First drug commercially available for the treatment of hyperphenylalaninemia due to phenylketonuria
Dipharma S.A. and Alvogen have announced that the pharmaceutical product Diterin for the treatment of hyperphenylalaninemia (HPA) due to phenylketonuria (PKU), is now commercially available in the Republic of South Korea.
HPA is a rare genetic disease leading to an abnormally high concentration of the amino acid phenylalanine (Phe) in the blood. It can cause brain damage to people affected by it.
PKU is an inborn error of metabolism that results in decreased metabolism of Phe, often leading to HPA.

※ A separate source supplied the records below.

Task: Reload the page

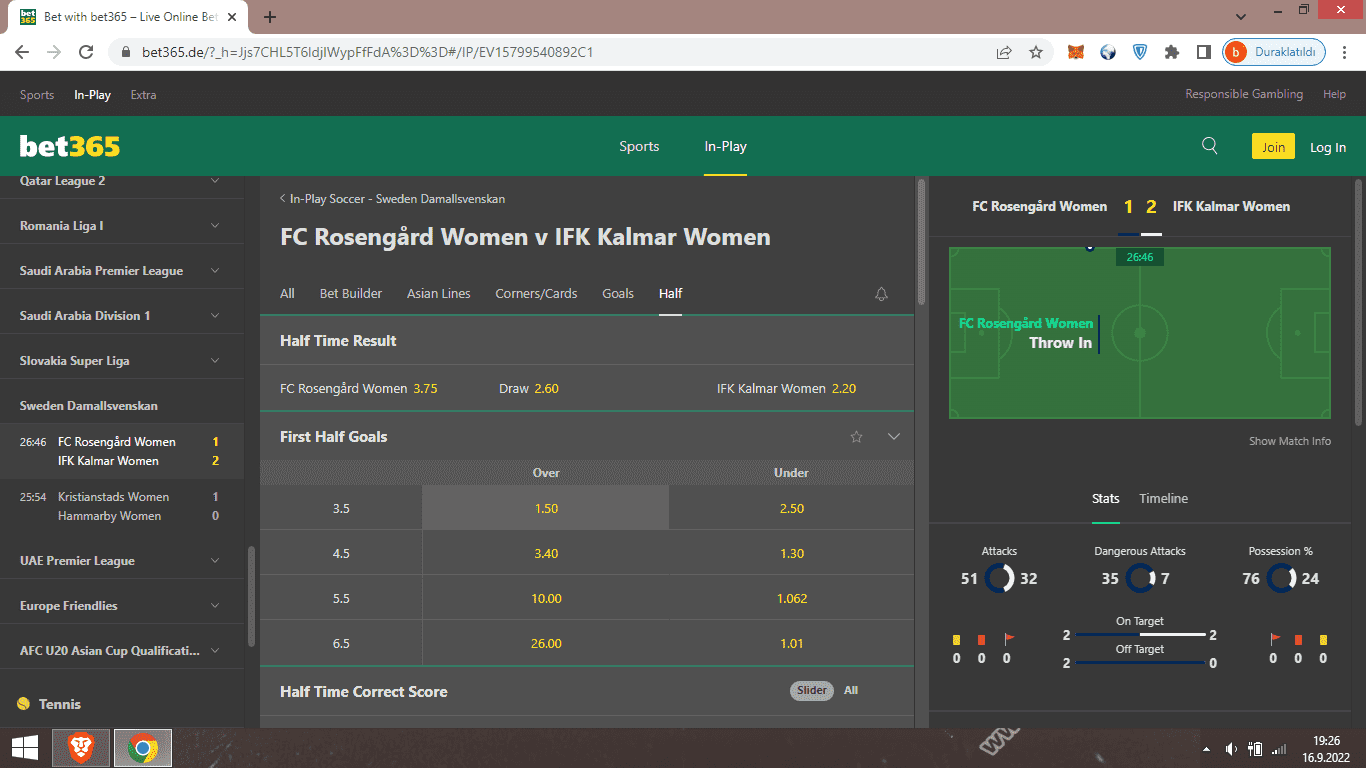Action: coord(86,52)
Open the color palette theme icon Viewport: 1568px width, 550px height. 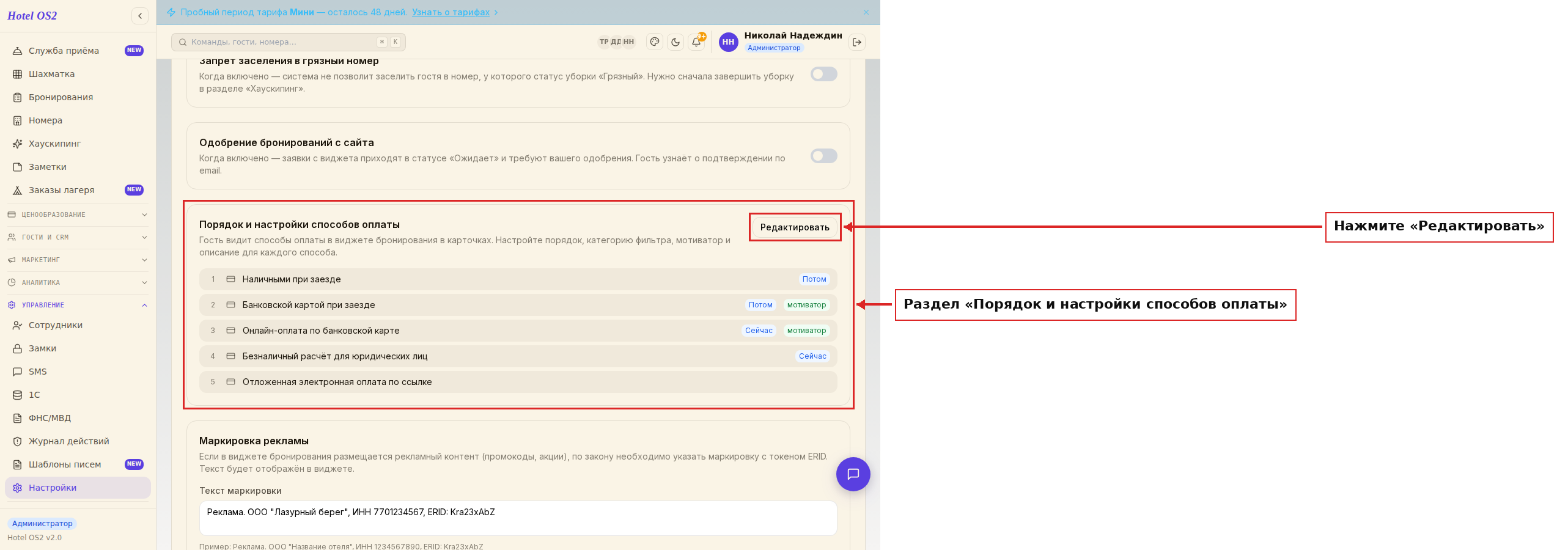pos(655,42)
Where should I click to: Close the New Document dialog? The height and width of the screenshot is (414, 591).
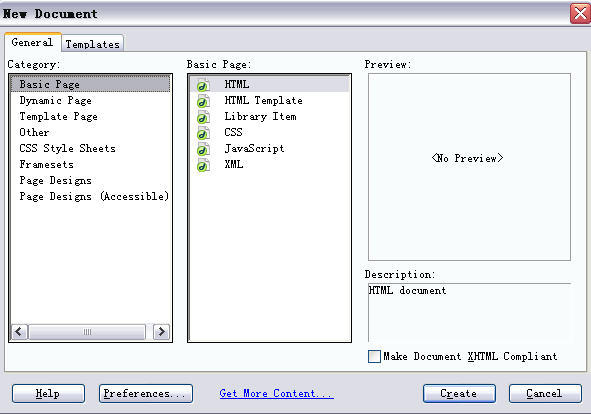coord(580,14)
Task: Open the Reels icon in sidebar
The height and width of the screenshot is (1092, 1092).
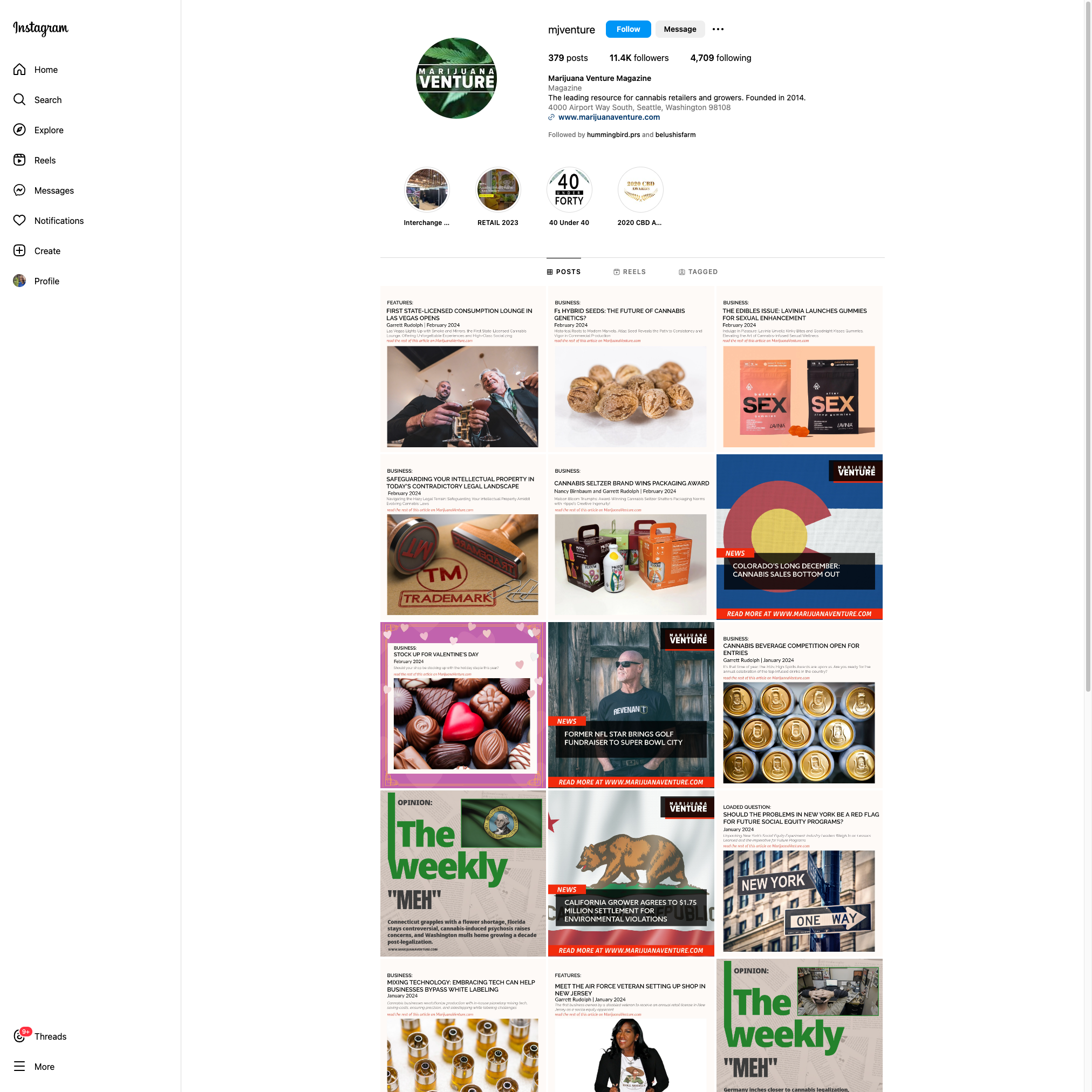Action: (19, 160)
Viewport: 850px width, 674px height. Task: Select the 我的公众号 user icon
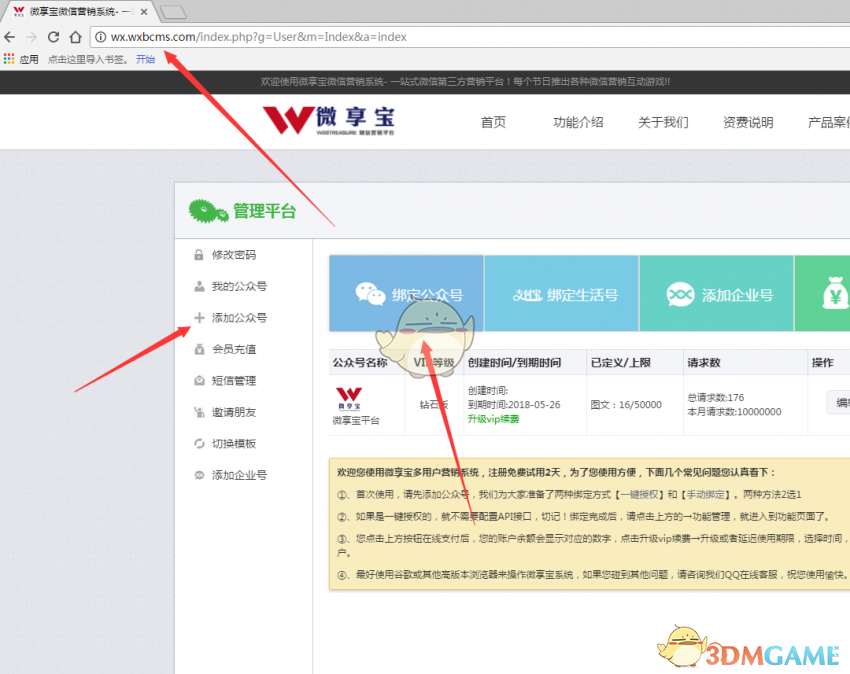point(198,287)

Peter Vazharov, Alvogen S&M VP, Asia Pacific, said:
“This treatment can make a difference in the management of Phe levels for many patients suffering from lifelong PKU.”
“It will contribute in preventing the appearance of potential transient to non-reversible mental impairment.”
Diterin is 100mg tablets of sapropterin dihydrochloride. It is s a synthetic copy of the naturally occurring co-factor tetrahydrobiopterin. It in conjunction with the enzyme phenylalanine hydroxylase to metabolise Phe.
This treatment is the only drug for the treatment of HPA due to PKU approved by the Korean Ministry of Food and Drug Safety.
CEO of Dipharma S.A. Marc-Olivier Geinoz said:
“We will continue to expand our portfolio to offer improved solutions to each and every patient suffering from inborn errors of metabolism all around the world”.
Dipharma is currently working to make Diterin available in all countries worldwide.
Patents and patents applications have been filed protecting Diterin and its active pharmaceutical ingredient in many countries, including South Korea.
Alvogen owns the exclusive rights to commercialise Diterin 100mg tablets in the Korean market.